Bonn

Protest-Demo gegen Hausdurchsuchungen bei G20-Gegnern

Unter dem Motto "Schluss mit Repressionen - G20 Gegnerinnen sind nicht kriminell" haben sich am Samstag, 9. Dezember, ca. 50 Menschen zu einer Protestdemonstration am Bonner Kaiserplatz getroffen.

Korrespondenz aus Köln
Protest-Demo gegen Hausdurchsuchungen bei G20-Gegnern
Demonstration in Bonn am 9. Dezember (Foto: Screenshot Rote Fahne TV)

Der Protest richtete sich insbesondere gegen die Hausdurchsuchungen bei zehn Mitgliedern der Verdi-Jugend NRW-Süd, die im Juli aktiv bei den Protesten gegen G20 in Hamburg dabei war.

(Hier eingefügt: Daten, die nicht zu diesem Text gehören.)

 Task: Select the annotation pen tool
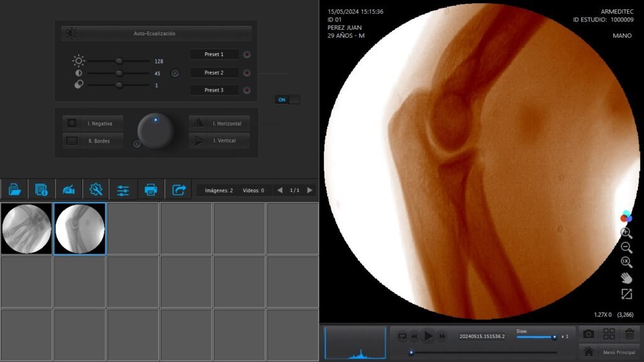(x=69, y=189)
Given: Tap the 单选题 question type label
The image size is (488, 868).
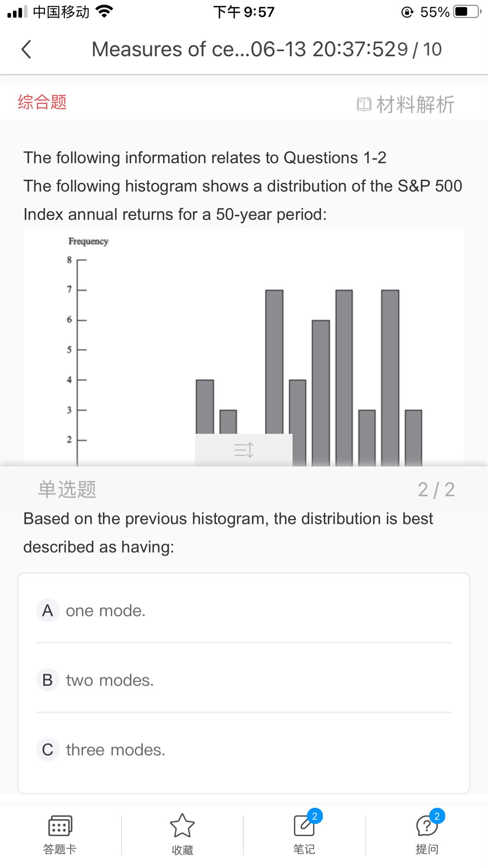Looking at the screenshot, I should point(67,489).
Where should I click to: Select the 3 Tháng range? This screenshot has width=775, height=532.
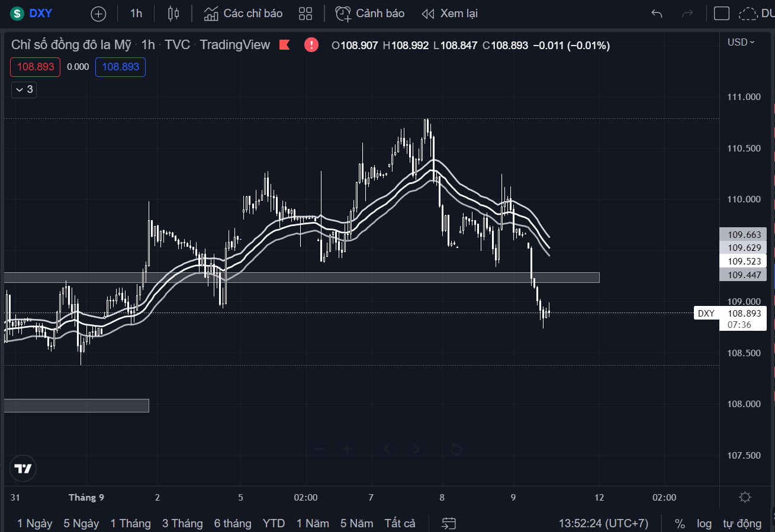pyautogui.click(x=182, y=523)
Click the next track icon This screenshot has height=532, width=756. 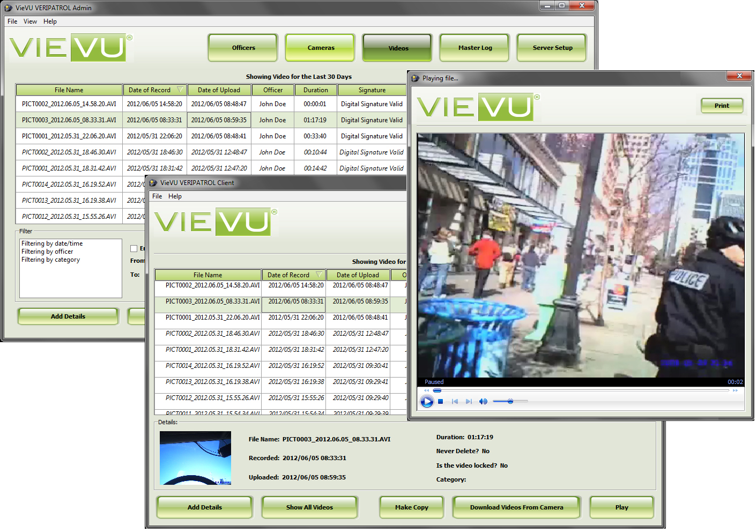pos(469,401)
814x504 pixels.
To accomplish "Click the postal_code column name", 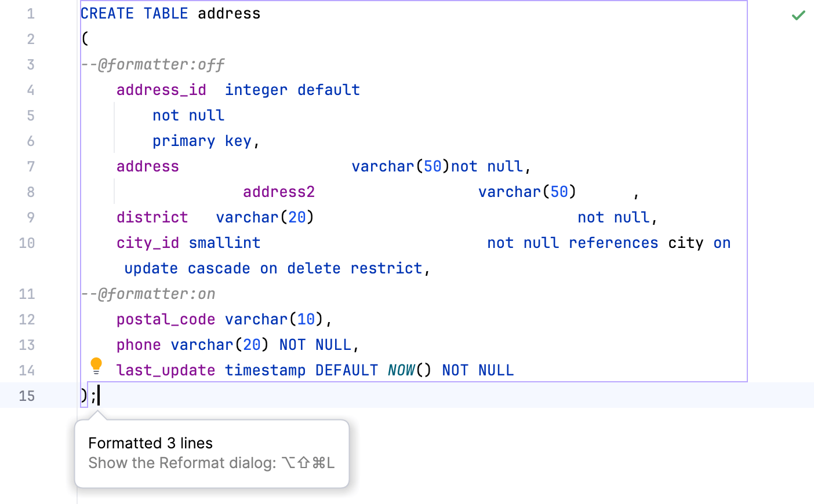I will (x=166, y=319).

Protest gegen massive Polizeipräsenz

Im Aufruf hieß es: "Während des G20-Gipfels hat die deutsche Polizei richterlich genehmigte Camps schikaniert, angemeldete Demonstrationen rechtswidrig aufgelöst, Busse mit Jugendlichen entführt und zugelassenen Journalisten die Akkreditierung entzogen. Um diese Angriffe auf die Demonstration und Pressefreiheit zu rechtfertigen, versucht sie nun, einige G20-Gegnerinnen und -Gegner durch Hausdurchsuchungen als 'gefährliche Kriminelle' darzustellen. Doch kriminell ist die ... die Politik der G20 – nicht der Protest dagegen."

 

Die kämpferische Demonstration zog mit ihren zahlreichen Redebeiträgen am offenen Mikrofon viel Aufmerksamkeit bei der Bevölkerung auf sich. Sie war vor allem zu Anfang von massiven Polizeikräften begleitet, ein weiterer Versuch der Kriminalisierung. Dagegen protestierte Ernst Herbert vom Landesvorstand NRW der MLPD entschieden und überbrachte solidarische Grüße an die von der Hausdurchsuchung Betroffenen.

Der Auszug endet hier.